Goal of the exercise
Scan the entries below and extract each line with the word "Switch" in it.
[Opening Records for this task section]
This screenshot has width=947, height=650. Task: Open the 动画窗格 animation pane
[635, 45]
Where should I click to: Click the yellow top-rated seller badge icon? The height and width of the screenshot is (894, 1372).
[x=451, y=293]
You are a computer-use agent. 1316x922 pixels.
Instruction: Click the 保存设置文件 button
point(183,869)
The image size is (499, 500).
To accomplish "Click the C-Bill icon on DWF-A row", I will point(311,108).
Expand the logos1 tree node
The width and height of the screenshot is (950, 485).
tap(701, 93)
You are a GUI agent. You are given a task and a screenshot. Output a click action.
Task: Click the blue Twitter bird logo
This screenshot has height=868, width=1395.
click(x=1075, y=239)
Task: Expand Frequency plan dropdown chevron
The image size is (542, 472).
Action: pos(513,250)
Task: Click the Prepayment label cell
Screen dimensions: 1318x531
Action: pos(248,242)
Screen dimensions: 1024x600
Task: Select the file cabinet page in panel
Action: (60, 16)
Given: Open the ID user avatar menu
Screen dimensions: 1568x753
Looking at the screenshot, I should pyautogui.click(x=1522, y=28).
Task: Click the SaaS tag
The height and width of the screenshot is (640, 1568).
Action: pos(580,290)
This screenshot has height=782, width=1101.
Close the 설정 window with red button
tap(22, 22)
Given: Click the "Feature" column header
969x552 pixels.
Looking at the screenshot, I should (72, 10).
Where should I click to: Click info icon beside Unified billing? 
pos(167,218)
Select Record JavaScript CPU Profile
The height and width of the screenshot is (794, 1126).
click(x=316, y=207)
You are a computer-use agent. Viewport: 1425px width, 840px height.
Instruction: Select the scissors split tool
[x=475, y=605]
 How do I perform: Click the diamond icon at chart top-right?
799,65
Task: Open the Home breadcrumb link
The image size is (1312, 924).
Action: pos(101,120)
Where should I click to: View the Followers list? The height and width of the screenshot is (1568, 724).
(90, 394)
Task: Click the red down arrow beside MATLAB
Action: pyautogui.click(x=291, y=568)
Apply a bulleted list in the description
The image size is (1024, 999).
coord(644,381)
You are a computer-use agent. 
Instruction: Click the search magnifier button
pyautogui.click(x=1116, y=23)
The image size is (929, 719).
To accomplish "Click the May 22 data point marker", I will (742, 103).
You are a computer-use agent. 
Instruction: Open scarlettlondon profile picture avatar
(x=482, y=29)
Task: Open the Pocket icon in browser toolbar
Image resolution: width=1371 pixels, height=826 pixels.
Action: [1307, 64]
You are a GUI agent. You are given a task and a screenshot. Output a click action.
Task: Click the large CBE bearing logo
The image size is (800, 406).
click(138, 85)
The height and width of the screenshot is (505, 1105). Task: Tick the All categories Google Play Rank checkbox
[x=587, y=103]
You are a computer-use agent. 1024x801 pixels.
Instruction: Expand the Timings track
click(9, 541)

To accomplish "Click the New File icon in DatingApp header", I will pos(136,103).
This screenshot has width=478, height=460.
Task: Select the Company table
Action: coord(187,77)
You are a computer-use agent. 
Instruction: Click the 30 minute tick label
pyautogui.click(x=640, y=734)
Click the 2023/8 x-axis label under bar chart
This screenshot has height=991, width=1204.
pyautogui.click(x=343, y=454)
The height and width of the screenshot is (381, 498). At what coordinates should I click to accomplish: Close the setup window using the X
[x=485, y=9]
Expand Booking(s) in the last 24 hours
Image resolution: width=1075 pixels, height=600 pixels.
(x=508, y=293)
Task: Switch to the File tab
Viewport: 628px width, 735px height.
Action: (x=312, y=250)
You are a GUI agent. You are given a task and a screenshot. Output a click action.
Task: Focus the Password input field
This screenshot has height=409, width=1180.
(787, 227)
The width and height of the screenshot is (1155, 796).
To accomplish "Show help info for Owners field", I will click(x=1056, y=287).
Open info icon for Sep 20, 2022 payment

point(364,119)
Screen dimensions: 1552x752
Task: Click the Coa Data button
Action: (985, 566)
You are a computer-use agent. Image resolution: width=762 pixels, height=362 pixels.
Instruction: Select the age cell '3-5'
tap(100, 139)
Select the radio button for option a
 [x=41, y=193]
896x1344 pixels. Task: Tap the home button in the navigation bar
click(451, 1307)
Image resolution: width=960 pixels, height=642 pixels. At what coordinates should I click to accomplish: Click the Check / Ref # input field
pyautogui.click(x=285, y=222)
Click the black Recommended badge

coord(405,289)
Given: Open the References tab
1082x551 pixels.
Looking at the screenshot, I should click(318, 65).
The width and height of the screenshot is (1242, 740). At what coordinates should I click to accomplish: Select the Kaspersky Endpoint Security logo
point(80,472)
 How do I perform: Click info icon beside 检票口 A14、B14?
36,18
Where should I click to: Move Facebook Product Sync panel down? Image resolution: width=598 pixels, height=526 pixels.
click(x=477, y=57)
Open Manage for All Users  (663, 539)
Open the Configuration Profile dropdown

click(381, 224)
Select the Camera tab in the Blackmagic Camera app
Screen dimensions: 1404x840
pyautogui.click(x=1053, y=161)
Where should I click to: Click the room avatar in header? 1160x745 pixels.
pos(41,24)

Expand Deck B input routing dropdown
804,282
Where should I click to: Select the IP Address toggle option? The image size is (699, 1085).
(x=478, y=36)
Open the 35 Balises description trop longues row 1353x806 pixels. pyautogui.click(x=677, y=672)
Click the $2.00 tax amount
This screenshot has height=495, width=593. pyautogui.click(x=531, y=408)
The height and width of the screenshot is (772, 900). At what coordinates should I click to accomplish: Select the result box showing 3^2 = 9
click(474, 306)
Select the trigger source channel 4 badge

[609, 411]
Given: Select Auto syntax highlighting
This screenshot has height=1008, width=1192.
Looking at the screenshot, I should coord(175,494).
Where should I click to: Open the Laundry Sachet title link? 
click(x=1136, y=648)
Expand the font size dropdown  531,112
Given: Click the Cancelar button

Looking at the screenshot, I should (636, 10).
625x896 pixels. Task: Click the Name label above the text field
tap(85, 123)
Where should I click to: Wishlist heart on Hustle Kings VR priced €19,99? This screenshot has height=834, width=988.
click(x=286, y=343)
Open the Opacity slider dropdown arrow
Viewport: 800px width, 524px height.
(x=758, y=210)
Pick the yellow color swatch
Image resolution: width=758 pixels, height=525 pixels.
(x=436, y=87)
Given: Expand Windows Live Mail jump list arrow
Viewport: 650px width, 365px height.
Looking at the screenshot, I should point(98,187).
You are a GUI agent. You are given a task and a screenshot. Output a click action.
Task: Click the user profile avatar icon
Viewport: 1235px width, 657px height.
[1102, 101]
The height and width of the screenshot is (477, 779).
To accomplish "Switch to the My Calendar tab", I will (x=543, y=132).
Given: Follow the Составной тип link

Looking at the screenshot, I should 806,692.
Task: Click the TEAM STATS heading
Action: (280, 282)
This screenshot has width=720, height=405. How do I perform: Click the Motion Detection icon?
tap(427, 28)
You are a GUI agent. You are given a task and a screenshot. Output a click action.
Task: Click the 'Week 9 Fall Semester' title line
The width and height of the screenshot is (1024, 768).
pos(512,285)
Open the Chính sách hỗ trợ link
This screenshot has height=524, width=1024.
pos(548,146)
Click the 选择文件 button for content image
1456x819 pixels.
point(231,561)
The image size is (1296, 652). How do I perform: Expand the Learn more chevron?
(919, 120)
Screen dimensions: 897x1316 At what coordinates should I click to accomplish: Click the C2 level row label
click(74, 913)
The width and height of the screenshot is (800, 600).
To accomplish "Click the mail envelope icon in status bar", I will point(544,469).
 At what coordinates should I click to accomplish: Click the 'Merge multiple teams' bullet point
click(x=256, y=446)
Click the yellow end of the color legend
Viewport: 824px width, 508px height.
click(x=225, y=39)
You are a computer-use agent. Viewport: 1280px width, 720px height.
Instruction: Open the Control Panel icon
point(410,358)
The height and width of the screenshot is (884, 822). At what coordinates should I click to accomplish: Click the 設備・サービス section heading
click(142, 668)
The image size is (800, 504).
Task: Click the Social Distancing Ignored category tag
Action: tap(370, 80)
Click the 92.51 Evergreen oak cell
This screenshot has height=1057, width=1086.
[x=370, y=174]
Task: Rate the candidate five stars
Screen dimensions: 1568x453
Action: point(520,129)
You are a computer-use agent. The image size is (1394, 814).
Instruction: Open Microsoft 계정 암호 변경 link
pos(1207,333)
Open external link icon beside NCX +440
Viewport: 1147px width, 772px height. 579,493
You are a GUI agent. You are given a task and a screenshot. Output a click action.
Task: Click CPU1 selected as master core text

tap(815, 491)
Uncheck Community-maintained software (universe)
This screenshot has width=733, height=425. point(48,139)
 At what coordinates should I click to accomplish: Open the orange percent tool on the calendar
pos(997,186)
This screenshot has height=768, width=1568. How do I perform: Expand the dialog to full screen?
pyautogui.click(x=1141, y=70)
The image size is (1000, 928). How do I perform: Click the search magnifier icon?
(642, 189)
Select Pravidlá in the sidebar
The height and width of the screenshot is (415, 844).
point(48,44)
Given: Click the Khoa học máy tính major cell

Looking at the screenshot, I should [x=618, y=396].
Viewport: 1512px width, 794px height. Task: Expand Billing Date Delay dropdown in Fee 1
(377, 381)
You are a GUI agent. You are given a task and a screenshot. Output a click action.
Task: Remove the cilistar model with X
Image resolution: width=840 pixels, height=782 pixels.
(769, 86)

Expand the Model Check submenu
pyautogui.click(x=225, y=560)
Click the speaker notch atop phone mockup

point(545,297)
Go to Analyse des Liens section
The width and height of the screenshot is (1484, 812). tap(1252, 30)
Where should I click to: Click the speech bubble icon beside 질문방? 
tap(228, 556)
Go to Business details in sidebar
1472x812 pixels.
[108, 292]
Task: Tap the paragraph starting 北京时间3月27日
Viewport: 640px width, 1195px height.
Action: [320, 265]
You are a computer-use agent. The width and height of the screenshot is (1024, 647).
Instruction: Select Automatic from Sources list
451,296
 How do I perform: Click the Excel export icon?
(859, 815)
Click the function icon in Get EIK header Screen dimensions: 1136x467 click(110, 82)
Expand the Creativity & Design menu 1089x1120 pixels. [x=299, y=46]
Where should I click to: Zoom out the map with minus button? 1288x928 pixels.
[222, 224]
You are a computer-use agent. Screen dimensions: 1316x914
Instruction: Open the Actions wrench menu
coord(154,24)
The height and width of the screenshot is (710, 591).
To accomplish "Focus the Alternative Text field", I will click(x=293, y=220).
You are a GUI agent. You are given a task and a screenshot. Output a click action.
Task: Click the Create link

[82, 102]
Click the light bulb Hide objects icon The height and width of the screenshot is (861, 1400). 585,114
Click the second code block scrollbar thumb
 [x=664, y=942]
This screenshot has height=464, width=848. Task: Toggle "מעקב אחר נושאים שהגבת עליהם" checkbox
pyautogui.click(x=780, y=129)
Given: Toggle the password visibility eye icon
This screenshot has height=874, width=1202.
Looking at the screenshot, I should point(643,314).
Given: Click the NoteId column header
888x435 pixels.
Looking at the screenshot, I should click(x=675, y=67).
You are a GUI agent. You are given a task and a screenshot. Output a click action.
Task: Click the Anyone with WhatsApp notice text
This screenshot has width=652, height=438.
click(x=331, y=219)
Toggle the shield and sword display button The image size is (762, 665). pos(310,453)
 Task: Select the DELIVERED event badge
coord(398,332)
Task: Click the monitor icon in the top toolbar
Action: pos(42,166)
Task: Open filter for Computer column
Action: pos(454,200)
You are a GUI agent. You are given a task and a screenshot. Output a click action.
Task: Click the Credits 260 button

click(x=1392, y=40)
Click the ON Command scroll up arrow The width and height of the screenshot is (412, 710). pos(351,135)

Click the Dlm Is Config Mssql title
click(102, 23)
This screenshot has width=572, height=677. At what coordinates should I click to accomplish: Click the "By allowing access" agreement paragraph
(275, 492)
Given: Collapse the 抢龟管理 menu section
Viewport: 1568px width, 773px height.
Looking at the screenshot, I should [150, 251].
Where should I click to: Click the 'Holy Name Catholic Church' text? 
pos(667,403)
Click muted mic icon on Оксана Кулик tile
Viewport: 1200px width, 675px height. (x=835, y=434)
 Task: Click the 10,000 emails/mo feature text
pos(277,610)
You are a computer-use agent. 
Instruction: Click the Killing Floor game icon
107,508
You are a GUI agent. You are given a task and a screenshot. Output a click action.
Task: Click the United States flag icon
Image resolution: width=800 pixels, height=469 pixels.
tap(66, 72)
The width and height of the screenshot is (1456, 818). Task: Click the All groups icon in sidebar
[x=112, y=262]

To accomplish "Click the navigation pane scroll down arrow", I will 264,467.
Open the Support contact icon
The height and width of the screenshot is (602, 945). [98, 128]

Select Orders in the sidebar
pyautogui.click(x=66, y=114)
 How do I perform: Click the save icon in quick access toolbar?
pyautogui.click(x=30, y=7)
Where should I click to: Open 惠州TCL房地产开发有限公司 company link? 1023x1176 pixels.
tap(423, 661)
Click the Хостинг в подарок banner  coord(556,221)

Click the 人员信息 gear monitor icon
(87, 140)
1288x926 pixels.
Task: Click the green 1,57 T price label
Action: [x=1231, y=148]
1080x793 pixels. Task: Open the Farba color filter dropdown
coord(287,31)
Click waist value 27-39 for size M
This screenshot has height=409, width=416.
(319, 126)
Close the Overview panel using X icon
[Closing Records for this task section]
Answer area
Task: Switch to the File tab
To accomplish "Switch to the My Calendar tab", I will (x=543, y=132).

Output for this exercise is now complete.